How do I run GraphFrame in AWS Glue 3.0?

114 views Asked by At

How do I use GraphFrame in AWS Glue 3.0. I see that only Spark 2.x version has python wheel package but other version of Spark does not have it. I am getting class loading exception

py4j.protocol.Py4JJavaError: An error occurred while calling o180.loadClass.
: java.lang.ClassNotFoundException: org.graphframes.GraphFramePythonAPI
    at java.net.URLClassLoader.findClass(URLClassLoader.java:387)
    at java.lang.ClassLoader.loadClass(ClassLoader.java:418)
    at sun.misc.Launcher$AppClassLoader.loadClass(Launcher.java:352)

I have wheel package of graphframes:0.8.2-spark3.1-s_2.12 I have given --conf and keep wheel package in python library as well.

1

There are 1 answers

1
user238607 On

You can specify jars with maven coordinates directly inside the code. Latest versions of spark also have Graphframes jars available.

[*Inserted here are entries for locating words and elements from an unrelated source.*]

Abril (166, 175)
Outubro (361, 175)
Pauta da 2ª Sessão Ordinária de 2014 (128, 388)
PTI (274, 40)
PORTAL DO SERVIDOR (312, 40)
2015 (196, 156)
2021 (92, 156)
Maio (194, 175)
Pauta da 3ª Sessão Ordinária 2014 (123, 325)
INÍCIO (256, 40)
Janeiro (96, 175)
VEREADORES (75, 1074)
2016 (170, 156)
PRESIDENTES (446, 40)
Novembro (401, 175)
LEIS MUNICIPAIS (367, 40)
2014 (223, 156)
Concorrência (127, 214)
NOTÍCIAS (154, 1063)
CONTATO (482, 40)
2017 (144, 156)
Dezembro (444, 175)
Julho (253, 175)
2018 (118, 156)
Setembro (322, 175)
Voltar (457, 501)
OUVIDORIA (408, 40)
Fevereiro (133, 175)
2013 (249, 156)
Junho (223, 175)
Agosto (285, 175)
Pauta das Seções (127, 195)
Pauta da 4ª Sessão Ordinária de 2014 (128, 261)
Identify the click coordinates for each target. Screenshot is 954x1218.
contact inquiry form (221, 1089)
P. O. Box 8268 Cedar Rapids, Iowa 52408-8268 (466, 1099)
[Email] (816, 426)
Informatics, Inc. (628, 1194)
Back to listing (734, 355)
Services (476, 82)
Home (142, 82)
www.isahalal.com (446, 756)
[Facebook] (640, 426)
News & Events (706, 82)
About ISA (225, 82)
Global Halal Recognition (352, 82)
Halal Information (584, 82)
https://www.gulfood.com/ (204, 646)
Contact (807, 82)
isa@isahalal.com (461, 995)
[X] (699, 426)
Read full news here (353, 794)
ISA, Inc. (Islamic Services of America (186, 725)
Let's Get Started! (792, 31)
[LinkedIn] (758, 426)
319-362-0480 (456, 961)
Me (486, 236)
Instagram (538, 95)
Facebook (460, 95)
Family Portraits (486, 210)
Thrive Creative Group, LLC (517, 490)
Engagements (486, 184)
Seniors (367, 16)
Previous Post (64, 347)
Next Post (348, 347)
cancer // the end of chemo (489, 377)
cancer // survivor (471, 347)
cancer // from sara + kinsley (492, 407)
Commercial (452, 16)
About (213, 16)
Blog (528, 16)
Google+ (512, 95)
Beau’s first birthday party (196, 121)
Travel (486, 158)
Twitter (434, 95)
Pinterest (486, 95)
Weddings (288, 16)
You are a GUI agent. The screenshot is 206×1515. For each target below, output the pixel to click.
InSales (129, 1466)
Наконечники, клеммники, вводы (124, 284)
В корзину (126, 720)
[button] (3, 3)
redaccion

Jars can be found at this location : https://spark-packages.org/package/graphframes/graphframes

from pyspark.sql import SparkSession

##### Adding the graphframes jar so that we can access GraphX API of Apache Spark in pyspark

spark = SparkSession.builder \
    .appName("MyApp") \
    .config('spark.jars.packages', 'graphframes:graphframes:0.8.2-spark2.4-s_2.11') \
    .getOrCreate()